Disc Reviews

The Roberto Rossellini Ingrid Bergman Collection

rossellini-bergman-collection-box-packshot_0The affair that only lasted for a few years between Italian neo-realist director Roberto Rossellini and Swedish Hollywood mega-star Ingrid Bergman had a huge effect on cinema and significantly was the first post-war meeting between Hollywood and so-called European arthouse cinema, the first meeting since the European émigrés fled Nazism in in the 1930s and early 40s (ironically Rossellini’s early work was directing propaganda films for Mussolini). On one of the extras on the three discs released by BFI there is an Italian documentary film, ‘Bergman & Magnani: The War of the Volcanoes’ that charts the dissolution of the director’s relationship with the uber-strong Italian actress Anna Magnani (who had made a major appearance in his ground breaking film, Rome: Open City in 1945). He literally left her and travelled over to Hollywood promising to bring Bergman back with him which he promptly did, with her leaving her Swedish husband behind in Hollywood. After a whirlwind romance and her subsequently falling pregnant out of wedlock the US government prompted to label Rossellini as evil. A short while later Rossellini began filming Stromboli (1950) on the title island off Sicily, while his ex-lover made a very similar film called Volcano made the same year near Vesuvius.

Stromboli has been beautifully cleaned up, as all the films in this collection have been in 2012. The story follows a Lithuanian refugee who, like many after the war has lost all her money and property and is kept in an internment camp in Italy. She befriends a much younger Italian soldier there who marries her and takes her back to his island which he has romanticised to her. On arriving she befriends the local priest and soon begins to feel trapped on this lump of volcanic rock. Regretting her decision to marry him she tries and struggles to both be accepted by the locals and find an escape. Stromboli marked the turning point for the director moving away from neo-realism towards a more psychological form of cinema. While the director shows life in the village including the almost ritualistic tuna fishing expedition he focuses on the dark psychological trauma that the émigré is going through. Once again the Swedish actress shows with the simplest of expressions the trouble she is going through without any unnecessary over acting – this was a mark of many of Bergman’s performances.

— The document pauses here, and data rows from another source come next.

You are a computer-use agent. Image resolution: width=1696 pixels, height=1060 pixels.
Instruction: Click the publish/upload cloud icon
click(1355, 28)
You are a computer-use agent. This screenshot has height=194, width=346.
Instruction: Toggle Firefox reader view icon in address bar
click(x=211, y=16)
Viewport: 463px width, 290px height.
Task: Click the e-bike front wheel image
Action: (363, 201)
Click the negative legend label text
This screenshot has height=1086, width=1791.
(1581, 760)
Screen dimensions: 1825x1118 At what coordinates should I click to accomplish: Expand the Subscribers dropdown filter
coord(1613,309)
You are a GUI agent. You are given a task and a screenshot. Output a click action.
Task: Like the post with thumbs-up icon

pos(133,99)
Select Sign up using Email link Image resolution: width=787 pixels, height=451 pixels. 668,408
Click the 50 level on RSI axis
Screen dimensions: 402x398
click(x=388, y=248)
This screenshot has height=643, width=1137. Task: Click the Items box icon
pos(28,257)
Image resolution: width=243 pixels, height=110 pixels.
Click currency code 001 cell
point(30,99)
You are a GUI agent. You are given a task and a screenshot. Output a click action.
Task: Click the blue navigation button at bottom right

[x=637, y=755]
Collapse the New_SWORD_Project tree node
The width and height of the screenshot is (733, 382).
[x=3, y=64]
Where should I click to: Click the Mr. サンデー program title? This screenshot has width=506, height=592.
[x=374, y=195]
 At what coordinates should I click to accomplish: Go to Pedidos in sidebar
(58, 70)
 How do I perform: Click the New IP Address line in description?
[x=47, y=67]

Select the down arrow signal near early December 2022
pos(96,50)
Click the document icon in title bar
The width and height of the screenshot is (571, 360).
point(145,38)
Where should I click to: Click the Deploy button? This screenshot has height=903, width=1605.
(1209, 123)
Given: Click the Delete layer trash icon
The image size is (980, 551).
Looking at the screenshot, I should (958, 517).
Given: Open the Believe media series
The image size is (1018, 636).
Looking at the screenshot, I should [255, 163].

Chronologically the next film in the collection is Journey to Italy (1953) also known as Viaggio in Italia charting the decline in the pairs relationship as it portrays a middle-aged English couple in Naples who are passively aggressively indifferent to each other as we witness the disintegration of their marriage. They have arrived at a villa nestled between Naples and Mount Vesuvius which they hope to sell off following the death of a relation. He (George Sanders) is a boorish stuffed shirt not interested in culture but instead looking forward to freedom, while she (Bergman) is romantic, cultured and feels supressed. While she goes looking at museums, visits Pompeii and the hot springs he would rather go drinking in Capri. There is something of a travelogue about this film but it works very well and is still enjoyable after many viewings but there is little if any sense of neo-realism. We seem them reconcile during a religious festival but we know that this will only be short lived.

The final main film in the collection on the disc is the rarely seen German-Italian co-production, Fear (1954). Filmed in the noirish streets of Munich, the director has once again returned to Germany (after his neo-realist classic, Germany – Year Zero (1948), available on the other BFI box set collection, ‘The War Trilogy’). This is a distinctly psychological thriller about the wife of an eminent scientist who is being blackmailed by a woman of ill repute with the filming following her nervous downfall. Although I had previously seen it a number of times in Germany, this is the first time this film has been available on DVD or video in the UK and is rarely even seen. While it would have benefitted from its German or Italian language versions (shown as Angst in Germany and some other countries) it was good to see, even if some of the acting isn’t that great.

Otherwise the extras on the discs are plentiful – apart from the aforementioned documentary there is also a late 1981 NFT interview with Bergman, a video essay by Tag Gallagher, an amusing and artistic tribute to her father by former model and actress Isabella Rossellini and perhaps most significantly of all the rare showing of a 1952 film by the director (not with Bergman), The Machine That Kills Bad People (1952). This fantasy or wish-fulfilment film is about a camera that is able to freeze and kill people who are bad in a small Amalfi village. While the inclusion of this film may seem incongruous,  this film rarely seen anywhere goes against neo-realism which, contrary to previous held beliefs that Bergman had influenced Rossellini to move away from neo-realism as he was working on this project before he started making Stromboli.

The box set is not a complete collection of the collaboration between Rossellini and Bergman for it omits Europa ’52 (1951) (included on the US Criterion release of the restored films that omitted Fear), as well as a segment for the portmanteau film, We the Women and the dull theatrical adaptation of the story of Joan of Arc, Giovanna d’Arco al rogo (both 1954), the second time the actress had played the saintly female warrior. By then their relationship was over but marked a turning point in both their careers as Bergman headed for more mature roles while Rossellini eventually moved to directing French and Italian TV movies. Never the less this is an interesting body of films and great that BFI have been able to release them.